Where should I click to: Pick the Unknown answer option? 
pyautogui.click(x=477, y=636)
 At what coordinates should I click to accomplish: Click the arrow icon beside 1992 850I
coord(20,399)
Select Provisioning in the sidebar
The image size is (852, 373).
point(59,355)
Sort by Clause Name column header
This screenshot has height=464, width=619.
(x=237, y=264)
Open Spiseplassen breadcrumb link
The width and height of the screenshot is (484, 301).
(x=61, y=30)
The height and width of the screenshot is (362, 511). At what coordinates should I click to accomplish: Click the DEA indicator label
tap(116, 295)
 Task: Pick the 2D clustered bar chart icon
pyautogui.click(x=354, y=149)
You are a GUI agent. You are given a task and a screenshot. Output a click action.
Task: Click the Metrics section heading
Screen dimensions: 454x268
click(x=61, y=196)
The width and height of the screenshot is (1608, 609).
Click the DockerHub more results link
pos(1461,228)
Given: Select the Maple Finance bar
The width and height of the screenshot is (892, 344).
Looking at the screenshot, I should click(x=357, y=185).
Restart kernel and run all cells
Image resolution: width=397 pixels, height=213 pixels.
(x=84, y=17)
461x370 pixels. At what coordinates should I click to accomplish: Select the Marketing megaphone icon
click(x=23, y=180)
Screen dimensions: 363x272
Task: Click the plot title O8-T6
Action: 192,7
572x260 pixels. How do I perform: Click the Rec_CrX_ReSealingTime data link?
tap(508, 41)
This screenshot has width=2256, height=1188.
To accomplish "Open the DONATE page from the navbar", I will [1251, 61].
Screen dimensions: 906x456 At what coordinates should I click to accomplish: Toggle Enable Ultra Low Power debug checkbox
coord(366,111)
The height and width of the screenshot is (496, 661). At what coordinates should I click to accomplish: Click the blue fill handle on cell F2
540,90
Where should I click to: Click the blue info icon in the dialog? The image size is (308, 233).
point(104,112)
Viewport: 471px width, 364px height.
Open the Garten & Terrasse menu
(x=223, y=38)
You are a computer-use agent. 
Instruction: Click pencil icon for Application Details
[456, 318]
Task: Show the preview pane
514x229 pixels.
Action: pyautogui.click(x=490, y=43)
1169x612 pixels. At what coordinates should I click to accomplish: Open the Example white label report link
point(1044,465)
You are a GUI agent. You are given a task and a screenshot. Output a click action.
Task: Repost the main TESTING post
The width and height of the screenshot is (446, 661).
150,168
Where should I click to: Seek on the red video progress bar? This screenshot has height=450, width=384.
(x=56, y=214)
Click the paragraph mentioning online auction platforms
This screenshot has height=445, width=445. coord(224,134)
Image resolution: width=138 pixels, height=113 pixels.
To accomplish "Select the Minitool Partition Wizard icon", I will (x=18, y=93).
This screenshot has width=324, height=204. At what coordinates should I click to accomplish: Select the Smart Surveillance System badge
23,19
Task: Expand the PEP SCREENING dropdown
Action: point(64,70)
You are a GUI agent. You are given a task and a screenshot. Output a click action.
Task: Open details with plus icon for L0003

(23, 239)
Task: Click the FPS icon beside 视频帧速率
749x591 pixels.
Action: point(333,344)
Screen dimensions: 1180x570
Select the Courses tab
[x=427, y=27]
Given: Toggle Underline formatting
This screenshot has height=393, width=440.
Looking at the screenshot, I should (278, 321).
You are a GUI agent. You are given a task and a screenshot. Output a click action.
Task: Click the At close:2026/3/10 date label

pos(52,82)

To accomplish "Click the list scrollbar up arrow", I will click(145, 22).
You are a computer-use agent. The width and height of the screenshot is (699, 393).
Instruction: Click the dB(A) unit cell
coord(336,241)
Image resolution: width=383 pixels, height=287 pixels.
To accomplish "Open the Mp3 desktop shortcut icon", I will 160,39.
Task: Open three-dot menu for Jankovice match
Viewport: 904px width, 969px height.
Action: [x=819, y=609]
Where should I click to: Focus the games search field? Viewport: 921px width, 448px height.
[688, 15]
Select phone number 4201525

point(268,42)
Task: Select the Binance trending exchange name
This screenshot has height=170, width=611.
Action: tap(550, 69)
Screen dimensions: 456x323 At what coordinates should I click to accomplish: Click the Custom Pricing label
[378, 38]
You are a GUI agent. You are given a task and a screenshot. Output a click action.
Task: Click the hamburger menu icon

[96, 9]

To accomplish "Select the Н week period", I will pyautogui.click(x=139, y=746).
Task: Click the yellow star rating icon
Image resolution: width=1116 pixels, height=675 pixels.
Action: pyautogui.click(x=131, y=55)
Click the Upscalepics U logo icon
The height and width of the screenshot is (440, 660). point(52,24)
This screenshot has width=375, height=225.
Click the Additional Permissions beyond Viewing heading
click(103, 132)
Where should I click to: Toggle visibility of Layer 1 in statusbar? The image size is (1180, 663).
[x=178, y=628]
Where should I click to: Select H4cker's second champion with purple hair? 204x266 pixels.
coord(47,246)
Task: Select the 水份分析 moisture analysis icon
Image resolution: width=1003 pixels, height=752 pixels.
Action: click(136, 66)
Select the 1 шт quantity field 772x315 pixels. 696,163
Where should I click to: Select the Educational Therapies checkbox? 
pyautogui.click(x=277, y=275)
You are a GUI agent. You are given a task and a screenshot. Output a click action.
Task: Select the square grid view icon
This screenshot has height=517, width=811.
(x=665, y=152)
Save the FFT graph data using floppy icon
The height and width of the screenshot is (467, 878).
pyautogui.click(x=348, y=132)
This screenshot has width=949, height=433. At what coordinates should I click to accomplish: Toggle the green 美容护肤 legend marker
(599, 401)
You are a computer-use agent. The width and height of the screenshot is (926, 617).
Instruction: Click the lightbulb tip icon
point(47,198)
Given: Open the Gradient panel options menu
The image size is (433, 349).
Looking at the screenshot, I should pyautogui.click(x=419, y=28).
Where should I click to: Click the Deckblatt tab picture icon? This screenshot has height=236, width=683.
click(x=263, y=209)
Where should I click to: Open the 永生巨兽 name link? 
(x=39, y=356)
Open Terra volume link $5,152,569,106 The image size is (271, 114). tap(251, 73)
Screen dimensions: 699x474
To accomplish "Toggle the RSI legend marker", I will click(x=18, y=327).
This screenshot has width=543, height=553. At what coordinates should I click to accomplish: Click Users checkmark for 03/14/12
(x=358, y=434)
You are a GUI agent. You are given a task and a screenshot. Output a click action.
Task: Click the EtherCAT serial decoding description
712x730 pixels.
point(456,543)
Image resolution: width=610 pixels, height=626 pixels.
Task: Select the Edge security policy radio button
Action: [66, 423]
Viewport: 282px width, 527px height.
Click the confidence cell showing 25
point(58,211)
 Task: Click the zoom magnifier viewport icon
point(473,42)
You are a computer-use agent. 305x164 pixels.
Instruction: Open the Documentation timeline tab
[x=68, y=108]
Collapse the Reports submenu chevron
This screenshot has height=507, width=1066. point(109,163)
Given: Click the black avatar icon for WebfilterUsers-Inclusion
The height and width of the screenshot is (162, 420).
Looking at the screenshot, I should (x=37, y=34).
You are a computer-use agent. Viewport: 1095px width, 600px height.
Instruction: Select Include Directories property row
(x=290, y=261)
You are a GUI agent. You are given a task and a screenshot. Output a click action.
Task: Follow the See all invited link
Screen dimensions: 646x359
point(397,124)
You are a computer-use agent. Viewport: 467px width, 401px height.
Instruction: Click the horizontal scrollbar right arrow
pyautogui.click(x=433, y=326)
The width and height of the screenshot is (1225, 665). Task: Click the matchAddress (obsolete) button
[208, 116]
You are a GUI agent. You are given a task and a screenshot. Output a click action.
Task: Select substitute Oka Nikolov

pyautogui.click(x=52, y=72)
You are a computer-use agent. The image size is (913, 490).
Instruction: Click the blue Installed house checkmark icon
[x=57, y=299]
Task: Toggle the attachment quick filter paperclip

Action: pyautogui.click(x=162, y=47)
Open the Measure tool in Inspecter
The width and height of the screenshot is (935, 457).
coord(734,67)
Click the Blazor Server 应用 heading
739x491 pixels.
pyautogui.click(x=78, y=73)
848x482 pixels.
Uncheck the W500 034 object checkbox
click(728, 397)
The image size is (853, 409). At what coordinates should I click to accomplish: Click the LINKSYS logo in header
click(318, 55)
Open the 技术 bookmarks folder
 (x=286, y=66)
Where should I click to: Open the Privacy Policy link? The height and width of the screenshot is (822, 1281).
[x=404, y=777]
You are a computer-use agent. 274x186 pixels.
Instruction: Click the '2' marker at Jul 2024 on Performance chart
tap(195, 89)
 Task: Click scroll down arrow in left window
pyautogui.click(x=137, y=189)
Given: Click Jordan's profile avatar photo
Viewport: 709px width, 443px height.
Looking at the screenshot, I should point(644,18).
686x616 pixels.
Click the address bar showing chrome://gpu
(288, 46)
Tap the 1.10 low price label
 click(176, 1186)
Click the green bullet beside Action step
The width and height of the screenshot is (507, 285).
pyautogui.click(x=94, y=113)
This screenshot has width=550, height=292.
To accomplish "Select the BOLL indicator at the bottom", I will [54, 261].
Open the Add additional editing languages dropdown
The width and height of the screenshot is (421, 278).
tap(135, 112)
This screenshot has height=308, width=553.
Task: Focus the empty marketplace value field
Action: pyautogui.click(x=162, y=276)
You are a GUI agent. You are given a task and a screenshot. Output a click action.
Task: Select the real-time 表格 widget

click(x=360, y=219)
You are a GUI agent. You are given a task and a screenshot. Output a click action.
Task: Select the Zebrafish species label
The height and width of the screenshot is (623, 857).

○ ○ ○ ○

▶ _EXERCISE DESCRIPTION_
For this exercise, output exactly the lines above from the line with "Task: Follow the See all invited link" to the line with "686x616 pixels.", counting both, and leave out the rest.

▶ _EXERCISE RESPONSE_
Task: Follow the See all invited link
Screen dimensions: 646x359
point(397,124)
You are a computer-use agent. Viewport: 467px width, 401px height.
Instruction: Click the horizontal scrollbar right arrow
pyautogui.click(x=433, y=326)
The width and height of the screenshot is (1225, 665). Task: Click the matchAddress (obsolete) button
[208, 116]
You are a GUI agent. You are given a task and a screenshot. Output a click action.
Task: Select substitute Oka Nikolov

pyautogui.click(x=52, y=72)
You are a computer-use agent. The image size is (913, 490).
Instruction: Click the blue Installed house checkmark icon
[x=57, y=299]
Task: Toggle the attachment quick filter paperclip

Action: pyautogui.click(x=162, y=47)
Open the Measure tool in Inspecter
The width and height of the screenshot is (935, 457).
coord(734,67)
Click the Blazor Server 应用 heading
739x491 pixels.
pyautogui.click(x=78, y=73)
848x482 pixels.
Uncheck the W500 034 object checkbox
click(728, 397)
The image size is (853, 409). At what coordinates should I click to accomplish: Click the LINKSYS logo in header
click(318, 55)
Open the 技术 bookmarks folder
 (x=286, y=66)
Where should I click to: Open the Privacy Policy link? The height and width of the screenshot is (822, 1281).
[x=404, y=777]
You are a computer-use agent. 274x186 pixels.
Instruction: Click the '2' marker at Jul 2024 on Performance chart
tap(195, 89)
 Task: Click scroll down arrow in left window
pyautogui.click(x=137, y=189)
Given: Click Jordan's profile avatar photo
Viewport: 709px width, 443px height.
Looking at the screenshot, I should point(644,18).
686x616 pixels.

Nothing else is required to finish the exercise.